Opinión | LA VIDA POR ESCRITO

De perdidos al río

Merecería la pena aplicar la ciencia a la gobernanza y a arrojar luz al proceso de toma de decisiones

Pedía el Rey hace unos días, en los Premios Nacionales de Investigación 2022, que la evidencia científica inspire los procesos de toma de decisiones y el diseño de las políticas públicas. Bonitas palabras, pero dudo que los verdaderos responsables de lo público se tomen en serio la necesidad de abordar la gobernanza con una perspectiva científica.

Siguiendo el consejo del Rey, merecería la pena aplicar la ciencia con rigor a la comprensión de la gobernanza, y arrojar luz sobre la psicología subyacente al proceso de toma de decisiones, con objeto de mejorar la gestión, y prevenir y combatir una gestión ineficiente, fraudulenta y corrupta.

Cada vez que trasciende un caso de corrupción en un servidor público, sea funcionario o político, la reacción es previsible y suele ser la misma. Se condena al funcionario corrupto como una persona sin principios, ni moral ni escrúpulos, se condena al partido como corresponsable, y los demás se erigen en paladines de la moral más inquebrantable. Los corruptos son siempre los otros.

Pero si se analizara científicamente, el problema de la corrupción se vería muy diferente. En realidad, este análisis ya se ha hecho dentro del campo de la economía conductual o economía de la conducta, que investiga los fundamentos científicos del proceso de toma de decisiones. La corrupción, sobre todo a escala social, como ocurre en estados fallidos o en sociedades carcomidas por la mafia, es un fenómeno complejo, con muchos factores que se conjugan y retroalimentan. Pero detrás de toda esa complejidad hay unos sencillos procesos psicológicos. Por eso, en principio, prácticamente todas las personas somos corruptibles por naturaleza.

Según Dan Ariely, profesor de la Universidad de Duke, y uno de los mayores expertos en economía de la conducta, cualquier persona puede mentir, robar o corromperse, si se dan las siguientes tres circunstancias: 1) un motivo para ver la realidad a su manera (como un aficionado vería una decisión del árbitro en contra de su equipo, por ejemplo), 2) unas reglas poco claras o flexibles, donde no sea todo blanco o negro, sino donde quepa una escala de grises, y 3) una justificación para esa conducta deshonesta. Defiende el profesor Ariely la idea de que casi nadie comete grandes fechorías de repente. Cuando se dan esas circunstancias antes mencionadas, suele comenzarse con algo pequeño fácilmente justificable. Pero ese pequeño crimen tiene un efecto psicológico devastador. Nos hace deslizarnos fácilmente por la pendiente del mal de forma casi imperceptible. Y para cuando pisamos un terreno claramente inmoral e ilegal, ya hemos aprendido a justificarlo todo.

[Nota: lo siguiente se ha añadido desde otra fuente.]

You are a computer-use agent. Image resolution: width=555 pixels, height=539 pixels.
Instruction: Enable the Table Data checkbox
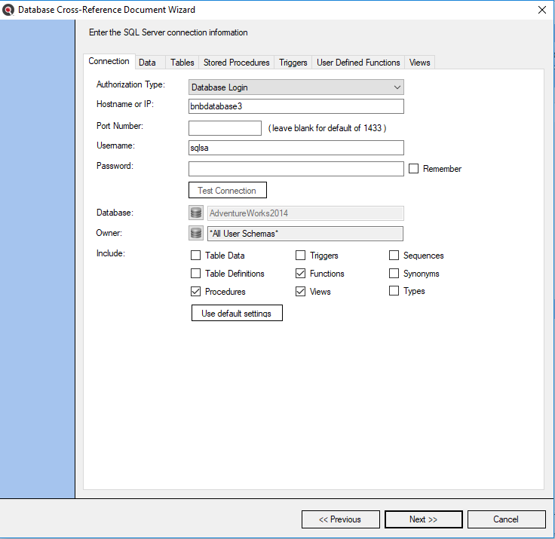(x=196, y=256)
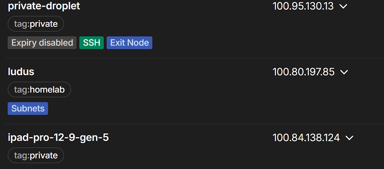Open the ipad-pro-12-9-gen-5 machine link
The height and width of the screenshot is (169, 384).
coord(58,138)
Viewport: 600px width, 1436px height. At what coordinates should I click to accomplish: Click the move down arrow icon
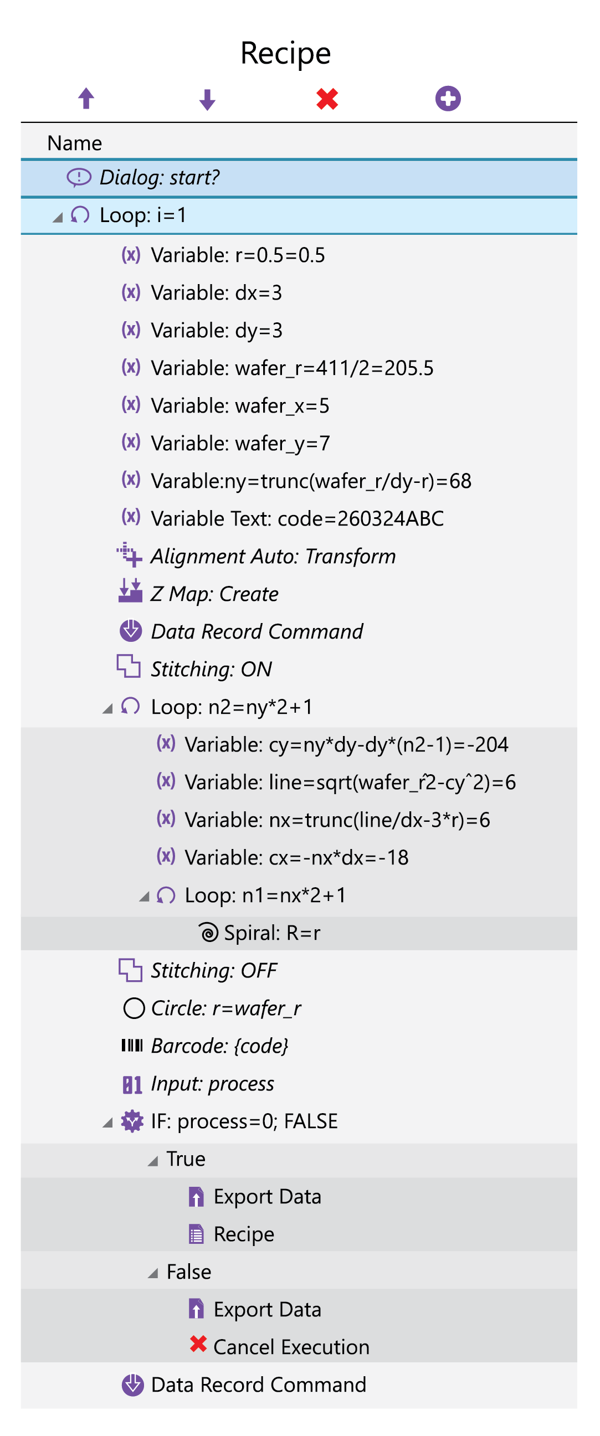point(207,99)
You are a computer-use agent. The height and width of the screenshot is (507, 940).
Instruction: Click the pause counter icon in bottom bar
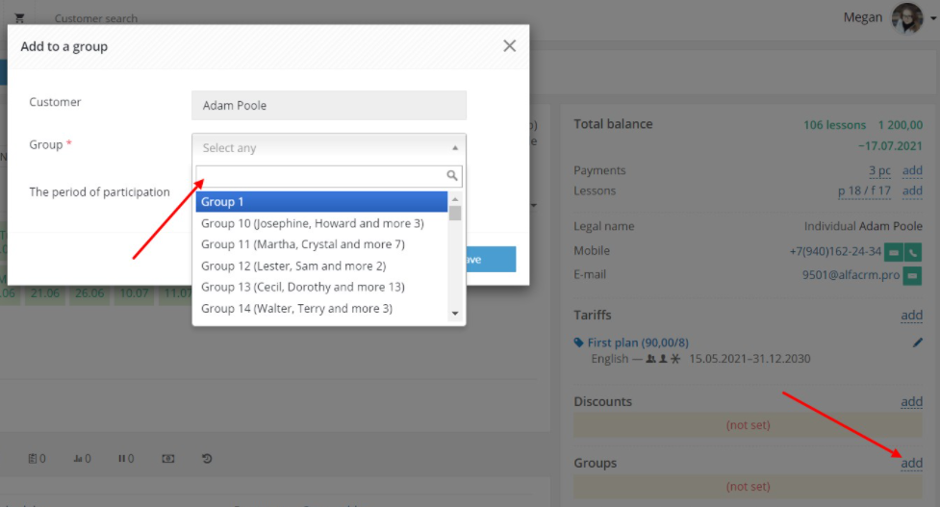[x=125, y=459]
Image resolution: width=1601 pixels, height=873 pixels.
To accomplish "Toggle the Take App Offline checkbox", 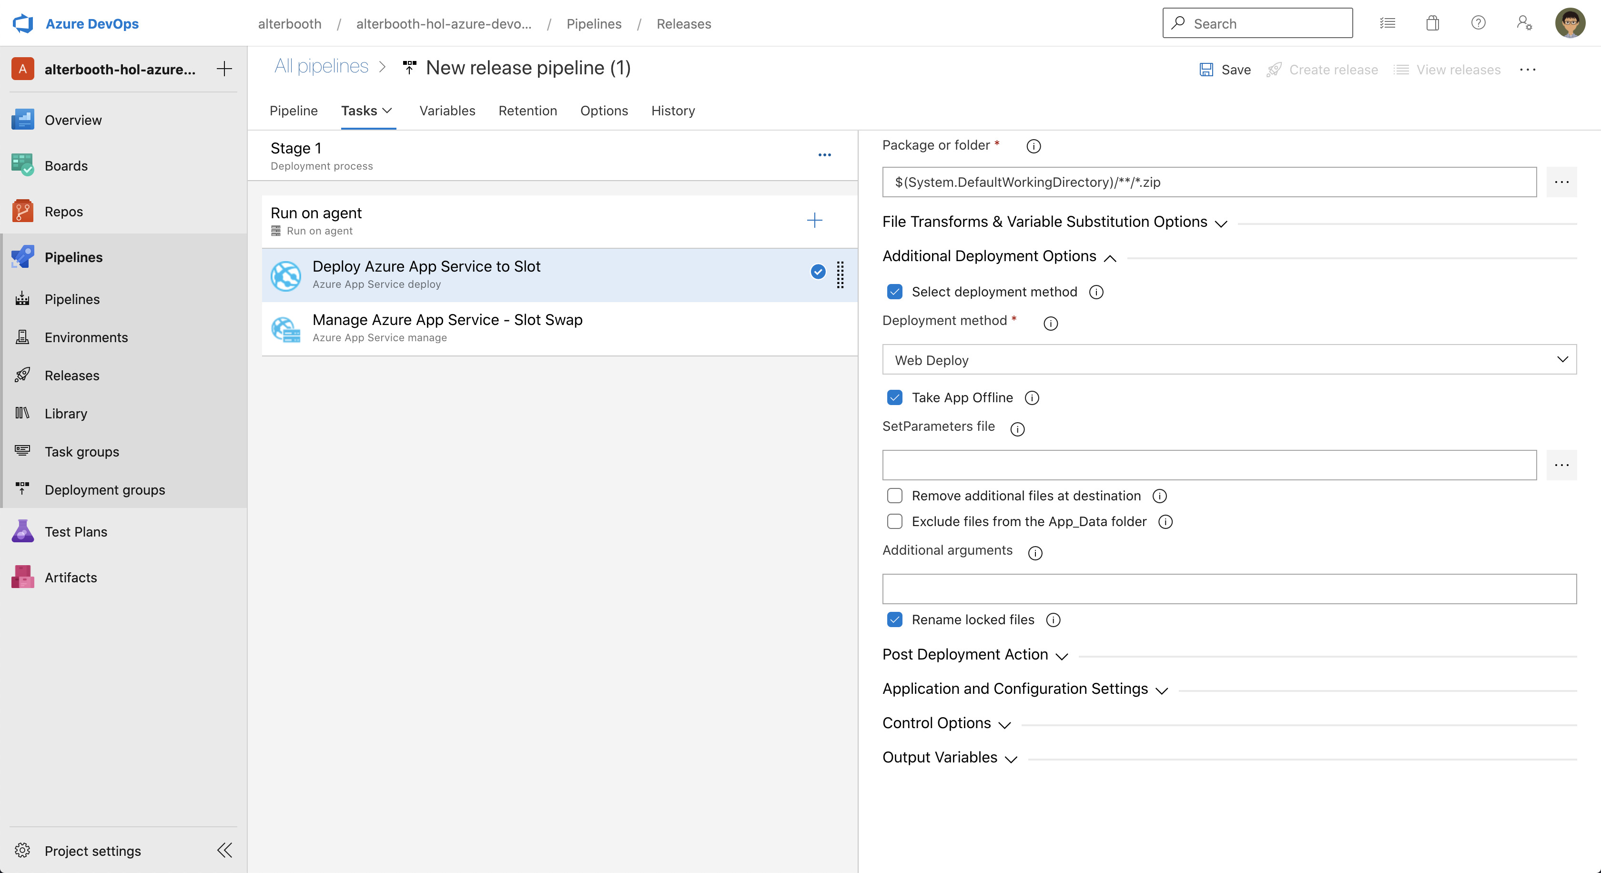I will [894, 398].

Esa tendencia a la corrupción tiene además una base física: cuesta menos energía dejarse llevar que sostener una moral intachable. Además, nuestro cerebro funciona la mayor parte del tiempo en modo rápido, movido irracionalmente. Ese cerebro no es consciente de la pena que llevaría aparejado un delito. Por eso la existencia de penas elevadas no tienen en la práctica efecto disuasorio. Y, por si eso fuera poco, el tiempo de exposición a las tentaciones y el estrés hacen mella en nuestra moral y refuerza nuestra habilidad para justificar a posteriori cualquier pequeño o gran delito. Somos débiles, y un entorno hostil nos debilita aún más.

Manejando este conocimiento sobre las verdaderas raíces de la deshonestidad y la corrupción, debería ser más sencillo prevenirla y combatirla. Podrían ser útiles las siguientes acciones: 1) Elaborar procedimientos que refuercen la conducta honesta del individuo de forma constante. 2) Imponer claridad en las normas coercitivas y punitivas. 3) Implementar mecanismos de control permanentes, fuera del alcance de los interesados. 4) Fijar límites en el tiempo para el desarrollo de la función pública, tanto a los funcionarios como a los políticos. 5) Evitar que los individuos responsables tomen decisiones con excesiva rapidez y sometidos a estrés.

Si no hacemos nada de eso, pues nada, de perdidos al río.